Several weeks ago, before GoofBoy headed off to sleep-away camp, I decided to do something special for him. I took him to an Oriole game at Camden Yards. Naturally, as is my wont, I told him nothing about it until we were on the light rail heading into Baltimore.
As a last minute bonus, a friend and his son joined us at the game and we had a great time. Nice shaded seats, good company, and our beloved Orioles won in a close well-played game. We don't go to many ballgames - that's my fault because our region offers two major league and at least four minor league teams in a reasonable driving distance. I particularly like the minor league games because they much cheaper, much faster, far more convenient, and nicely intimate (sometimes you can actually hear the players on the field.) Also, I've been on strike against the Major Leagues since 1992 when they cancelled the World Series - I only go to ball games for people I care about, like GoofBoy.
But Camden Yards is a beautiful place to see a game and it was a very nice and special day.
There was a small problem.
"Daddy, you always take my brother on special things but not me," GoofGirl pouted.
When I was little, my younger brother once called my father cheap. That set my dad off because, whatever his failings (and we all have them) he was NOT cheap. I remember several times my expressing an interest in some computer game that was $20 (a lordly sum to my early adolescent self) and he would order it on the spot.
This came close, but I only yell on strict discipline issues, and I could tell that she felt slighted.
"Nina, you might be right. Can you give me some ideas of special things we could do?"
"Well, there is this cute kitty stuffed animal..."
"Now that's part of the problem, your only idea for special things is stuffed animals. You already have too many. I want to do special things with you, but I am not just going to buy you more stuffed animals. If you want me to take you to a museum or to a park - whatever you like, but no more stuffed animals."
"I'd like to go to New York!"
"No, that isn't realistic for a little surprise."
"So everything my brother wants he gets, but you won't do the things I want for me!" GoofGirl wailed.

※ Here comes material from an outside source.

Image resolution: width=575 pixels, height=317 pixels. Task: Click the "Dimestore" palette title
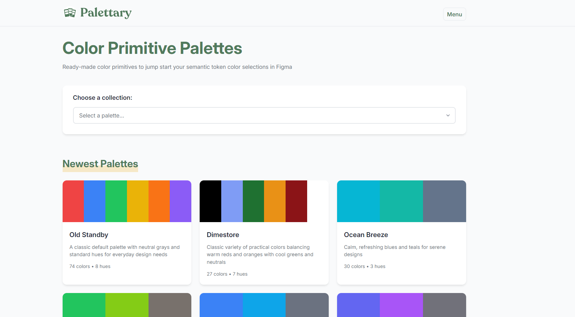(223, 235)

"No, that is not it. I would love to take you to New York. I will take you to New York. But that is not the same as taking your brother to a baseball game."
"It's not fair!"
"It is fair, what you want is out of proportion."
"Is that a big word for why you love my brother more then me?"
"I love you both the same - which is more then anything. Going to New York is a very big deal, much bigger then going to a ballgame. Two tickets to the game cost about $100," GoofGirl's eyes grew wide at this, "and the game and getting to Baltimore took about five hours. OK?"
GoofGirl nodded, the mention of money got her attention.
"But," I continued, "Just going to New York would take five hours. So we would need to go for a couple of days to make it worth it. That means a hotel room in New York which is probably going to cost at least $200 a night. So you see, a trip to New York needs a lot of time, money, and planning. Doing that would be a much, much bigger deal then a baseball game. Now can you tell me somethings you are interested in that smaller then that?"
"Well, I'd like to see an ocelot," GoofGirl said, she had done a big paper on ocelots for school.
"Well, OK! Remember that zoo in Salisbury on the way to Ocean City? I am pretty sure they have an ocelot. That would be a great little day trip. We'll do it! But one thing. We can't bring their ocelot home with us - if that's what you were thinking."
"Darn," she muttered, my efforts to reason shattered.
Fortunately, GoofGirl cheered up later. While her brother and I were at the game - Bubbe took her to Build-a-Bear and she got a new stuffed animal.